Figure 6: Projected entries of ‘at-risk’ practitioners to the Run-Off Cover Scheme based on decrement assumptions
A.5.53 The numbers of practitioners projected to enter the Scheme are more in line with the long term historical numbers (excluding “Other”) provided by the insurers following changes in our assumptions as shown in Table 19.
Table 19: Run-Off Cover Scheme historical and projected new entrants by reason of eligibility
(a) Overseas trained medical practitioners who had permanently ceased practice in Australia under an appropriate visa.
A.5.54 Where the date of birth or gender was not available for a practitioner, these were assigned randomly according to the age and gender distribution of ‘at-risk’ medical practitioners.
A.5.55 Table 20 summarises the next 10 years’ ROC indemnity payments which were aggregated to derive the projected Scheme costs in future years. The payment projected for 2017-18 is a blend of actual payments made by DHS to the end of December 2017 and projected payments for 2017-18 by industry actuaries.
Table 20: Calculation of projected Run-Off Cover indemnity payments
Note: numbers may not add up due to rounding.

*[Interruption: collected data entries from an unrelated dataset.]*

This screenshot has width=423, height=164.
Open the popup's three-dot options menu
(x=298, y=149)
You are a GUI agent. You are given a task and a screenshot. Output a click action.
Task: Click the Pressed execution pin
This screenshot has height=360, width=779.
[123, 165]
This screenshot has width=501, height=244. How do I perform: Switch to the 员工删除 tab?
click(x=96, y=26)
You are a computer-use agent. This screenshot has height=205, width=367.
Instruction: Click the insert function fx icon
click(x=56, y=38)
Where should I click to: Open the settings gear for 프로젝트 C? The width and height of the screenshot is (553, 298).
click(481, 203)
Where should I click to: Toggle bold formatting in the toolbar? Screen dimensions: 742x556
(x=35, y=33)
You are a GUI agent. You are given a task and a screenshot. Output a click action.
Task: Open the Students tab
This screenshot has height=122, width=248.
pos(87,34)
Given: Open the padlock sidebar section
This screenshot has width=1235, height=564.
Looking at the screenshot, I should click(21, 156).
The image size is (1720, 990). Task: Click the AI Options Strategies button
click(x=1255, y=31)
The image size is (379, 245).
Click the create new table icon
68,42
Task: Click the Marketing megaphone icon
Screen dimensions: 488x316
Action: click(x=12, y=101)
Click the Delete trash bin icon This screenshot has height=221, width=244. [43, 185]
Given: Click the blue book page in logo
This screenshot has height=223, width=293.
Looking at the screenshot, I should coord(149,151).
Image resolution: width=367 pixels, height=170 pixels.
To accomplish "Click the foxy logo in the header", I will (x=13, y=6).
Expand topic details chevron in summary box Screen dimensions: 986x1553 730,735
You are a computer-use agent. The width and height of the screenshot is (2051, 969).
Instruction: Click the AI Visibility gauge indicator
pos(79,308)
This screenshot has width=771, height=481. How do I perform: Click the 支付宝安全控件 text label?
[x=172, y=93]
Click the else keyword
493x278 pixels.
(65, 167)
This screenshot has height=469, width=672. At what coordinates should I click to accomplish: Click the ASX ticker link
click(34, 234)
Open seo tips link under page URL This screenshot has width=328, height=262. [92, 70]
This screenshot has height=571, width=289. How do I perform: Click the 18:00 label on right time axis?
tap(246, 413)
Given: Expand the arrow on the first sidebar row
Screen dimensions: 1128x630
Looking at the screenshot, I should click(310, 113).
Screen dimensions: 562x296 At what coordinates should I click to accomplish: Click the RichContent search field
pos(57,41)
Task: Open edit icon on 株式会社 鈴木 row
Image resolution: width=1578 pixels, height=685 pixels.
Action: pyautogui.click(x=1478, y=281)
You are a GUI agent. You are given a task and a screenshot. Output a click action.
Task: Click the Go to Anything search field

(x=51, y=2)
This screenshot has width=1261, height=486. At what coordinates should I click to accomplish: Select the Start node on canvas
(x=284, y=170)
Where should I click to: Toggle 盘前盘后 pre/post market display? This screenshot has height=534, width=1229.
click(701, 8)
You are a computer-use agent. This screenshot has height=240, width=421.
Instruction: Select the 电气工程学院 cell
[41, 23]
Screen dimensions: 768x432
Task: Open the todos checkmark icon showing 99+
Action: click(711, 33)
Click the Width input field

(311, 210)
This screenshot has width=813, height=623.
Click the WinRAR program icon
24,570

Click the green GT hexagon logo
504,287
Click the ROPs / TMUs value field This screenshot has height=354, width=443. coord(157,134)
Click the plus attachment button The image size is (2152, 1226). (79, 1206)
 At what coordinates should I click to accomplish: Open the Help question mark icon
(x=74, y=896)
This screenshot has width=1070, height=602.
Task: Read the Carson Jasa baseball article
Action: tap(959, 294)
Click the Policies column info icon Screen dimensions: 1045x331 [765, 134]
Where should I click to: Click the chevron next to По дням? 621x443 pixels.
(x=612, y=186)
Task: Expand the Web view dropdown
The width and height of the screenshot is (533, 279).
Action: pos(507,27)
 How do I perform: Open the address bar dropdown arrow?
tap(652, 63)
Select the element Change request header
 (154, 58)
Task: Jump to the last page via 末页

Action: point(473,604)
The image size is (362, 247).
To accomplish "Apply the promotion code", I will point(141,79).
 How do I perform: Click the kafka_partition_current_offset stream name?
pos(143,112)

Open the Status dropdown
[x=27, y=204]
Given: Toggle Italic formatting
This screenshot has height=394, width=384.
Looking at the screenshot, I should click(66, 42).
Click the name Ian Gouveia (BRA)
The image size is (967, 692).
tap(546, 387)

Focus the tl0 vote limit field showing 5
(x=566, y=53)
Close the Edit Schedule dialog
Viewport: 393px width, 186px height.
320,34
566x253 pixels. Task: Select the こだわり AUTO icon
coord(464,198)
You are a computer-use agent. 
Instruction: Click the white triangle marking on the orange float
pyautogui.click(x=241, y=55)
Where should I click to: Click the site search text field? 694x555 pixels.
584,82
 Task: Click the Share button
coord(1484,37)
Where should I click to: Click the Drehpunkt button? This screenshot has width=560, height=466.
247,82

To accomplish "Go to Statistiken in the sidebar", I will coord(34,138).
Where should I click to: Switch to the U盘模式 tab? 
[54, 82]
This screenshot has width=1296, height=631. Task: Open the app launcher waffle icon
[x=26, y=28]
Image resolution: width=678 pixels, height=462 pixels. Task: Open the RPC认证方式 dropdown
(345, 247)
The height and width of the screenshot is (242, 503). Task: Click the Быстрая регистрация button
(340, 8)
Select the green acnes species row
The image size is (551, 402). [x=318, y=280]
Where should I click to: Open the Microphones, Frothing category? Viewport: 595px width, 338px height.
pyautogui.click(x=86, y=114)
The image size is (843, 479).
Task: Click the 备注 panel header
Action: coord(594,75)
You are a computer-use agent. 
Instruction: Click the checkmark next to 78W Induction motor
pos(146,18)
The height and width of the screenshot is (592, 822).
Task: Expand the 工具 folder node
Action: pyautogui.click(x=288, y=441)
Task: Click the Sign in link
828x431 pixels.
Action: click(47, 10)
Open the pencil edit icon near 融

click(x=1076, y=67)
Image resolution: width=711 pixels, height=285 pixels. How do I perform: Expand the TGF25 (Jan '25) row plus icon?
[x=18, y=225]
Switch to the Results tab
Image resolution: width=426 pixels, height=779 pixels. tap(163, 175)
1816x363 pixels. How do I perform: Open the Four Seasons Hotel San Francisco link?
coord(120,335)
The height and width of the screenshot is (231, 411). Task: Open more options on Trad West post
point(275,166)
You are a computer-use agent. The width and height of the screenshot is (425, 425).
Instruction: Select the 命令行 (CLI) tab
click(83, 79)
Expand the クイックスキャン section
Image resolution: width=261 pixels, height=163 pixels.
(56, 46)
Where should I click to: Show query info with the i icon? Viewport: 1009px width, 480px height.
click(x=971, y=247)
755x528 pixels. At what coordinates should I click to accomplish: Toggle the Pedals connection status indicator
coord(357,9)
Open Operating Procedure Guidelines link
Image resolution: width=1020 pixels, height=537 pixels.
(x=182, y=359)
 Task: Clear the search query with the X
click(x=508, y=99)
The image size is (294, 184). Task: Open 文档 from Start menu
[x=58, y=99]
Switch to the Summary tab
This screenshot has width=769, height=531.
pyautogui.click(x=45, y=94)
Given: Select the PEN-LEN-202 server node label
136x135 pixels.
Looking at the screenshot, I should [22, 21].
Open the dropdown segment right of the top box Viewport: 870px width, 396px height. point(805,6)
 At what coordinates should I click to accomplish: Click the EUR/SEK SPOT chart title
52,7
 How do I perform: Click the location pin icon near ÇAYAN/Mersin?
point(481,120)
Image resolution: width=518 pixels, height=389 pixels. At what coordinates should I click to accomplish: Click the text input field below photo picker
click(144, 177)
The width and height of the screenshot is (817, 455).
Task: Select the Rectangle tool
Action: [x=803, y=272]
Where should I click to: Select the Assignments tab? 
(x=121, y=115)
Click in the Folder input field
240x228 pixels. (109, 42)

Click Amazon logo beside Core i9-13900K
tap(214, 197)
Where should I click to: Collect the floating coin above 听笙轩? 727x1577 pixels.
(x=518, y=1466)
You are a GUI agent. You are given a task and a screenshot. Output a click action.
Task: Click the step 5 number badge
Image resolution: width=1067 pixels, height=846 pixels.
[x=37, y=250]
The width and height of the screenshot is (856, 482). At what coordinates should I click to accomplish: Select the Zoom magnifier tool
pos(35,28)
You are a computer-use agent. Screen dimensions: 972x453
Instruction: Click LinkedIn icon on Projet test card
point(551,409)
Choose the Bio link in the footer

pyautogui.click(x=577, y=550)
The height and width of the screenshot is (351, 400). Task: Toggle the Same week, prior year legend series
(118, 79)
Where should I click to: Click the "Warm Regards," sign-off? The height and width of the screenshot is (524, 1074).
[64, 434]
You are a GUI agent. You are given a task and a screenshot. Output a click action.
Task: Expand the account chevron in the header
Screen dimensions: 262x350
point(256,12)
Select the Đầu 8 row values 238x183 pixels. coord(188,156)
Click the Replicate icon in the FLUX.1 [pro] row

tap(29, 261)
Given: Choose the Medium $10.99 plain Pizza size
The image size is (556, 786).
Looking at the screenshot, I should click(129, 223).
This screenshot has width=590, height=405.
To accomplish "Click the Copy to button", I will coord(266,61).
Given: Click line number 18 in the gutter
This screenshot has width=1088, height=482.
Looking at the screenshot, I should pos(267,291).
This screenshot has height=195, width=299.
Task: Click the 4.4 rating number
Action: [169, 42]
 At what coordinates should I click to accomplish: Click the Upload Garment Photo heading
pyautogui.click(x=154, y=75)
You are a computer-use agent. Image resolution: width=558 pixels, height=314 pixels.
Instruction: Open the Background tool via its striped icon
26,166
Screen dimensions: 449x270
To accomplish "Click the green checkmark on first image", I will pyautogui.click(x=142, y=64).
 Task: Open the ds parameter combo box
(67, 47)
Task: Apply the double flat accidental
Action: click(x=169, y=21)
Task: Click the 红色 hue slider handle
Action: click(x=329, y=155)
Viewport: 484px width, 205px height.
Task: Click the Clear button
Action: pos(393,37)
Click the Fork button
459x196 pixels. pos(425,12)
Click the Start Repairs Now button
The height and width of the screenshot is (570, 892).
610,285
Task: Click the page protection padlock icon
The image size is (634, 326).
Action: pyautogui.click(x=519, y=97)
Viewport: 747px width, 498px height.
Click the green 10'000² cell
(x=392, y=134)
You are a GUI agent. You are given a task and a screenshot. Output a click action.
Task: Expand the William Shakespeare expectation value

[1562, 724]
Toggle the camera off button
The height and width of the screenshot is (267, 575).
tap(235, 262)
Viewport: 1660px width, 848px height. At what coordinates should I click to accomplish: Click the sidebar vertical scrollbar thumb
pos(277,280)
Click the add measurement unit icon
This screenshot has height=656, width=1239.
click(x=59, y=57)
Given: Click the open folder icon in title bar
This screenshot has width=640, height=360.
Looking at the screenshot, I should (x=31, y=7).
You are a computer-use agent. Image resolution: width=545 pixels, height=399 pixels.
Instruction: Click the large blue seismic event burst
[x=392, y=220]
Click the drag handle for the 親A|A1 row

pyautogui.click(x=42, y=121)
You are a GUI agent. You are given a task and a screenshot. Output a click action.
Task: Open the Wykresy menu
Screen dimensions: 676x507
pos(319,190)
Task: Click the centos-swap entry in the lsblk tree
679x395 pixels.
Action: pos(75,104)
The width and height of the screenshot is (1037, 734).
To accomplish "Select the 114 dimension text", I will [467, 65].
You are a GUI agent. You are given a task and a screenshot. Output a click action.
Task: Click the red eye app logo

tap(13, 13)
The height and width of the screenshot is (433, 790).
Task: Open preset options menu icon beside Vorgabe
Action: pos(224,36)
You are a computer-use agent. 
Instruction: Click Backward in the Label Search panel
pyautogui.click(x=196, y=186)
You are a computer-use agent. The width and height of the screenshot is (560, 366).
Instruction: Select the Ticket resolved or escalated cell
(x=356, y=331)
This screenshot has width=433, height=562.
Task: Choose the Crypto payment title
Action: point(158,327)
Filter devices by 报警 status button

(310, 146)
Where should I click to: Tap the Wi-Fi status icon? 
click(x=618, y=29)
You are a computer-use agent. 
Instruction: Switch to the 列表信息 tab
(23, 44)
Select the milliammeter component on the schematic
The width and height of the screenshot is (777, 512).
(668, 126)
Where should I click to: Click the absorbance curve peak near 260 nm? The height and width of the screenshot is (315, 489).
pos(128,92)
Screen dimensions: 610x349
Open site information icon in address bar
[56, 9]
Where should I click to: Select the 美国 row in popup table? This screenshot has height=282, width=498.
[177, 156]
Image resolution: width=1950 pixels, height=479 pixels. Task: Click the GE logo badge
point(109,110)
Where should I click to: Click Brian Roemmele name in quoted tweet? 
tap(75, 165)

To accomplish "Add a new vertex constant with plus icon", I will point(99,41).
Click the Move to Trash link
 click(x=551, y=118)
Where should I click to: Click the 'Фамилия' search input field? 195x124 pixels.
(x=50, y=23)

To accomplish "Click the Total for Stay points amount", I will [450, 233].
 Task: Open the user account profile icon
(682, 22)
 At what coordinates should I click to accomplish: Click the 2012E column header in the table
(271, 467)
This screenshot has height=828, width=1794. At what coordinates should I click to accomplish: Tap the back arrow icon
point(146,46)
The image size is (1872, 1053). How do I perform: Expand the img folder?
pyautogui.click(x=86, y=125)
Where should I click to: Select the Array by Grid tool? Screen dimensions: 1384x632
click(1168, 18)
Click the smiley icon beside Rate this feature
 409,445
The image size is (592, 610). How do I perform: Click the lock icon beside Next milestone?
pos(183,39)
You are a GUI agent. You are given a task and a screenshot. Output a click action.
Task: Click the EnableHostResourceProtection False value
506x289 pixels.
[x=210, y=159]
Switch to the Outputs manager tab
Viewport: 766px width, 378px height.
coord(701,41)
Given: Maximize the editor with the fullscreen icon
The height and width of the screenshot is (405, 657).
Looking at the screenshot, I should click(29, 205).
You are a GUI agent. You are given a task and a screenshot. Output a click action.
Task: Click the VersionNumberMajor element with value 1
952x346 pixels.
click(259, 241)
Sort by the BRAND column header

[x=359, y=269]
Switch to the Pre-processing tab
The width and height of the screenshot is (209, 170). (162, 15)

Uncertainty in relation to liability projections
A.5.56 The projected ROC indemnity payments summarised in Table 20 are subject to uncertainty which relates to:
- data in relation to the claiming behaviour of eligible practitioners;
- substantial random variation associated with medical incidents and the notification of claims from year to year;
- calibration of the model claim size and claim frequency assumptions to the underlying claim process (medical indemnity liabilities are characterised by few claims associated with large random variation such that a wide range of results can be obtained with equal statistical validity);
- the extent to which medical practitioners approaching retirement might cut down on their practice hours and possibly engage in less ‘risky’ practice (for example, less surgery);
- sensitivity of the model to the proportion of late-reported claims;
- sensitivity of the model to the decrement assumptions;
- the possibility that not all Scheme eligible claims have been identified and that recoveries will be more diligently pursued later in the claim process; and
- tort reforms in a number of jurisdictions with the possible effect of ‘bringing forward’ claims and distorting claim experience.
A.5.57 The information provided by the actuaries of the MIIs and MDOs relied on broadly similar valuation models. The range of assumptions adopted by industry actuaries reflects the substantial uncertainty involved in estimating liabilities of the Scheme.
A.5.58 It must be emphasised that different results can be obtained from different yet equally plausible models and assumptions. Again, this is a common issue with liabilities of this nature.